## Given text
────
Showing posts with label Tyrannosaur. Show all posts
Showing posts with label Tyrannosaur. Show all posts

Wednesday, 29 July 2020

Outline for a proposed film : Dario - or The Mandrake Consignment

Outline for a proposed film : Dario - or The Mandrake Consignment

More views of - or before - Cambridge Film Festival 2019 (17 to 24 October)
(Click here to go directly to the Festival web-site)


16 July

Outline for a proposed film :
Dario - or The Mandrake Consignment

'Reap what ye shall sow'


For Rosy and Brent



1. Luigi Mandragora and Nancy Hope meet at a performance of Verdi's Otello, and, talking during the interval, become friends : she is in Verona for a year during her degree (Italian and French), and he is older, and did not go to university, but has already established himself in business, buying and selling rare recordings

2. They are close, but never lovers - something holds her off, even at romantic operas in The Arena, and she never quite trusts Maria Argenta, Luigi"s mother, who was widowed early, after the birth of his younger brother Dario (away, in London, at The Guildhall)
────
## An excerpt from a data file
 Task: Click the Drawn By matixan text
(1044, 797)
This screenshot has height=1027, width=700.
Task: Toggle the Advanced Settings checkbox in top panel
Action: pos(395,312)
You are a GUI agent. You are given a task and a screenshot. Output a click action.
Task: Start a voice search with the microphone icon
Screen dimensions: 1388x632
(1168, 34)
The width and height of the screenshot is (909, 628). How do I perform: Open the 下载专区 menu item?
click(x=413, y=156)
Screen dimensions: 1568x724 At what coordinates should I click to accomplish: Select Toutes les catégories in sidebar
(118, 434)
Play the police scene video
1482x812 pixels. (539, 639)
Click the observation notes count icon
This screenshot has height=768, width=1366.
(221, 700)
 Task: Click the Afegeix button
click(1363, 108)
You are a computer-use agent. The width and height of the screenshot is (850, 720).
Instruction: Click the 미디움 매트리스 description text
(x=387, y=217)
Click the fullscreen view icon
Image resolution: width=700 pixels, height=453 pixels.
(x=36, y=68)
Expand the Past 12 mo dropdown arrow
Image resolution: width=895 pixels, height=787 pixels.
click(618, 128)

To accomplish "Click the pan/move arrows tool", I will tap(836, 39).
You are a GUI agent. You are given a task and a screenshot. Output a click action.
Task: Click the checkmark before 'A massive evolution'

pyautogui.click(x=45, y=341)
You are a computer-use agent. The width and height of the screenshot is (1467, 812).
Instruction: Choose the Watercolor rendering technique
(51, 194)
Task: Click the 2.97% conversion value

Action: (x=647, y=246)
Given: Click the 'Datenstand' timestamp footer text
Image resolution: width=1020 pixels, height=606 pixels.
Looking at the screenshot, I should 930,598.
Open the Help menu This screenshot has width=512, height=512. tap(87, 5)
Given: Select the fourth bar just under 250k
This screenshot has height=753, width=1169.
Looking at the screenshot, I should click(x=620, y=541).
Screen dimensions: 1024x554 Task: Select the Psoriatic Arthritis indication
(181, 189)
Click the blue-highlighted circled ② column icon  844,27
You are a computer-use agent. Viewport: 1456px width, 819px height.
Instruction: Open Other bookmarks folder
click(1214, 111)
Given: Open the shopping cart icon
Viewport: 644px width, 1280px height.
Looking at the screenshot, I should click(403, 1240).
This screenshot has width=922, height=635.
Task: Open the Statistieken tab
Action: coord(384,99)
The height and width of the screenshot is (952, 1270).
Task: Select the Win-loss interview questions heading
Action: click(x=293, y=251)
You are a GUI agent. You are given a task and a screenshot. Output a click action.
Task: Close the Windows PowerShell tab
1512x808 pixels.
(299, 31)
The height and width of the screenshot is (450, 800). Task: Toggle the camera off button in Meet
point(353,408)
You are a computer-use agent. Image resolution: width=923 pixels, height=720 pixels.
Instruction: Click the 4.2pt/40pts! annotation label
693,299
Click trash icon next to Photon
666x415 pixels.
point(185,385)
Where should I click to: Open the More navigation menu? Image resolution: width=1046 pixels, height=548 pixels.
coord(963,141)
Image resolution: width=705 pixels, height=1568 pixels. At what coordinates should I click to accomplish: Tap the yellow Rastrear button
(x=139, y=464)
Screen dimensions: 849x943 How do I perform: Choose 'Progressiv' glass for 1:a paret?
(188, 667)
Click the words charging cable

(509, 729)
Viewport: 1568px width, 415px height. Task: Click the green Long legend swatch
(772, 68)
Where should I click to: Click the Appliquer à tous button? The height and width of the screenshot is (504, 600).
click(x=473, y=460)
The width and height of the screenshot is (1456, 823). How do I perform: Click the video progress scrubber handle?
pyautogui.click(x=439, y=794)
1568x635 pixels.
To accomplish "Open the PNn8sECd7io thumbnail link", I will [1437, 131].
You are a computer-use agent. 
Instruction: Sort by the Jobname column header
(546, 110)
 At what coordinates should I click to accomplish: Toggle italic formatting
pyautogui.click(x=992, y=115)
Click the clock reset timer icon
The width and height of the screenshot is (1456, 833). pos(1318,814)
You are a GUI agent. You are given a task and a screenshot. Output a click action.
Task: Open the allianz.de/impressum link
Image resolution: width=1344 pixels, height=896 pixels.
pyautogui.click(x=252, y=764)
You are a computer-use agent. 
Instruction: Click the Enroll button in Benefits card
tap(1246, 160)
────
## Brief
According to the film outline, how did Luigi Mandragora and Nancy Hope become friends? Base each answer only on the film outline.

## Task response
They met at a performance of Verdi's Otello and became friends by talking during the interval.